- Task objective
For this exercise, copy exactly every line from the one holding "The height and" through the end of the data, both included. Omit pictures.

(Stored records)
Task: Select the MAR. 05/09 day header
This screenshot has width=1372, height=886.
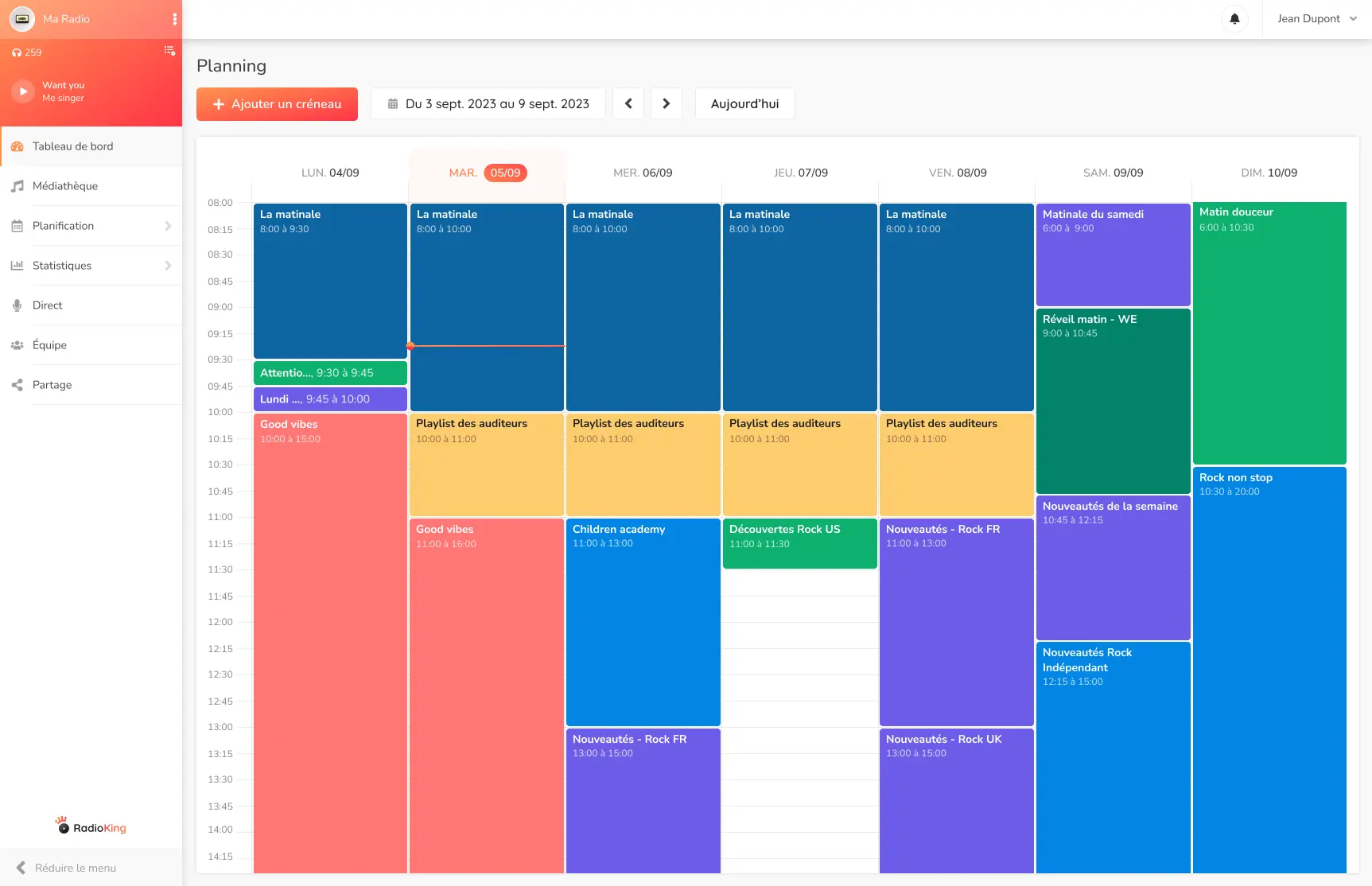Action: [x=486, y=173]
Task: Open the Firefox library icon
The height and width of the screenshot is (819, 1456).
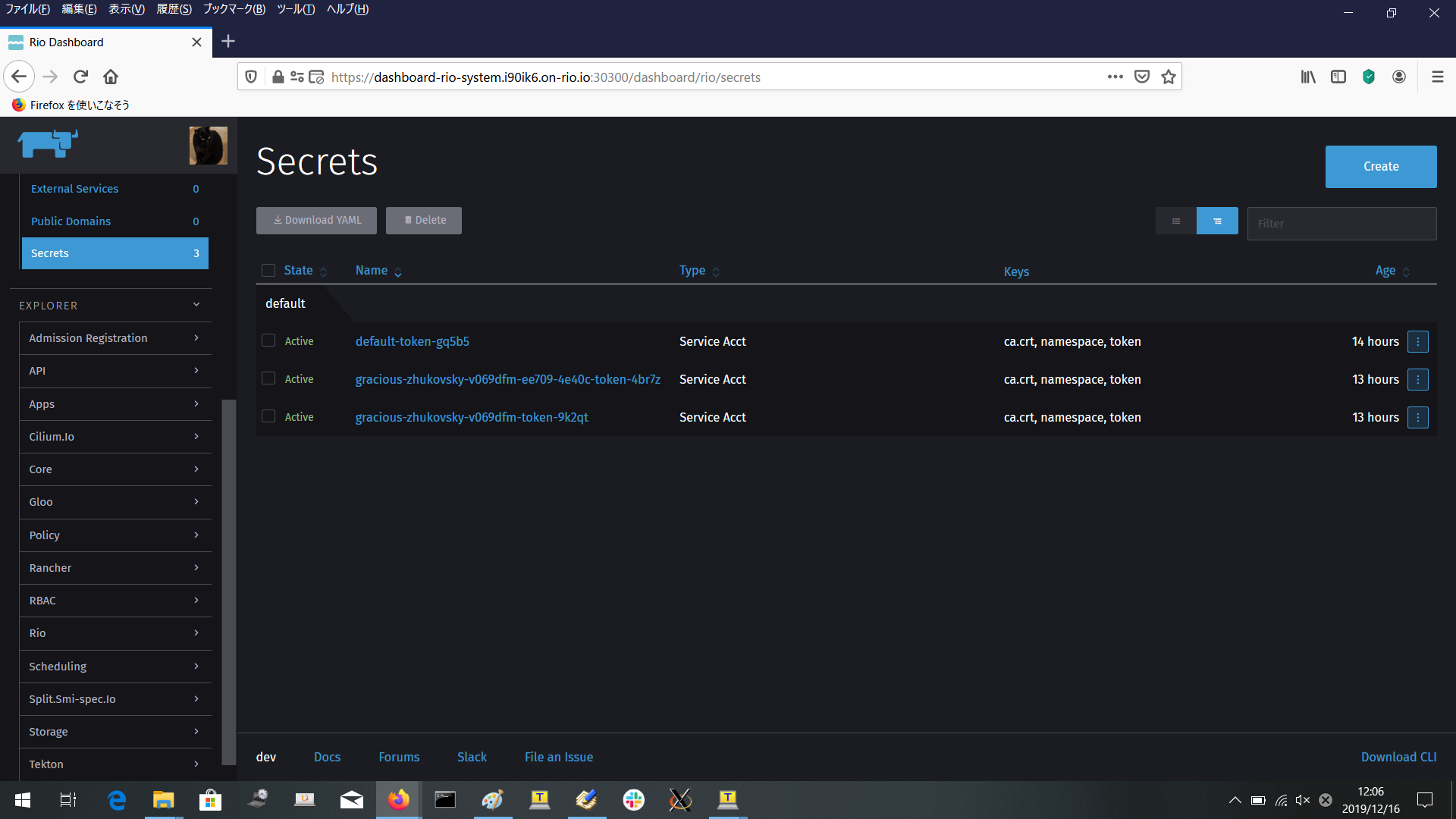Action: 1307,77
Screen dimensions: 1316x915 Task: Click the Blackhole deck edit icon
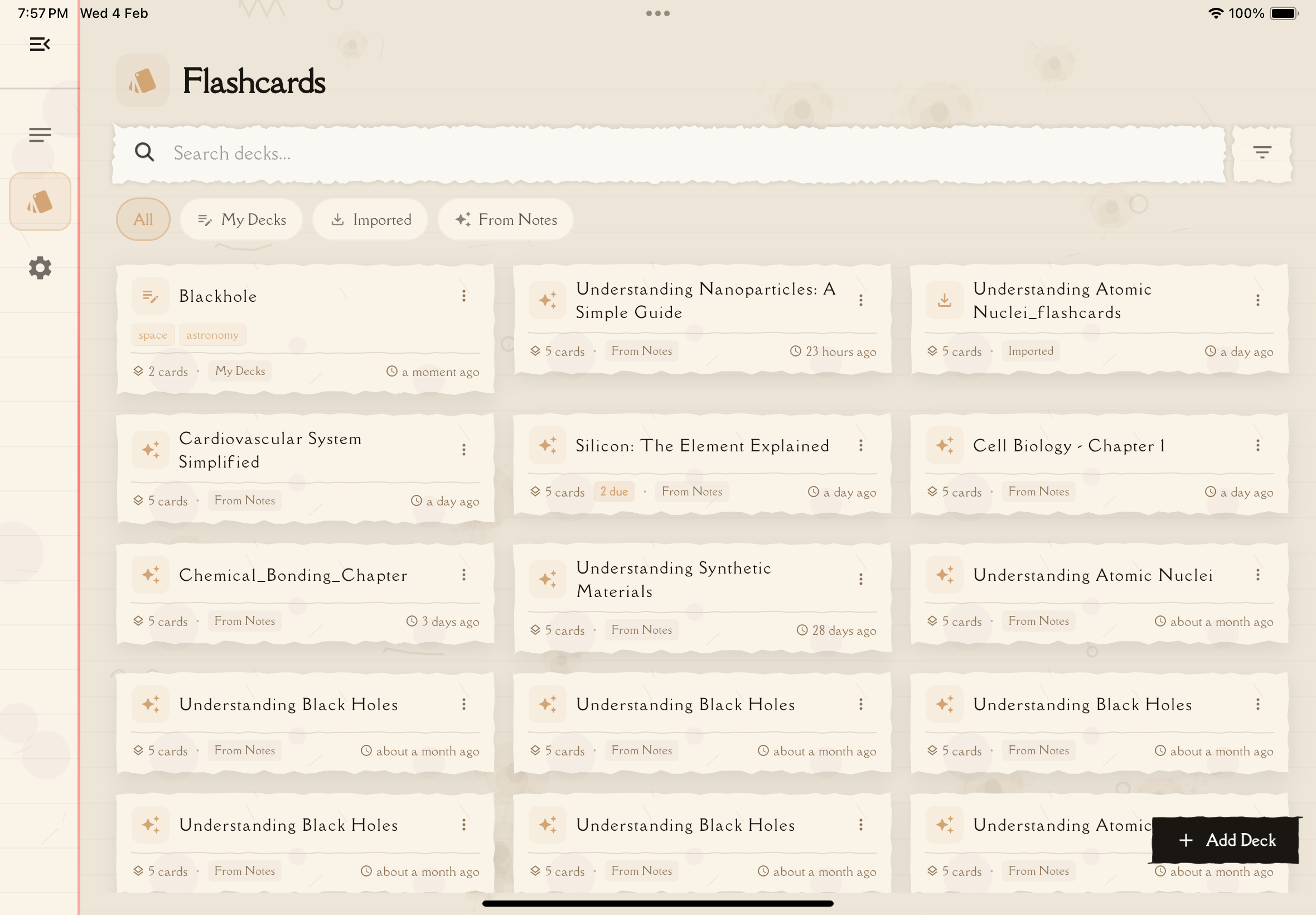pyautogui.click(x=150, y=296)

- Exercise response
The height and width of the screenshot is (819, 1456).
Action: 1307,77
Screen dimensions: 1316x915 Task: Click the Blackhole deck edit icon
pyautogui.click(x=150, y=296)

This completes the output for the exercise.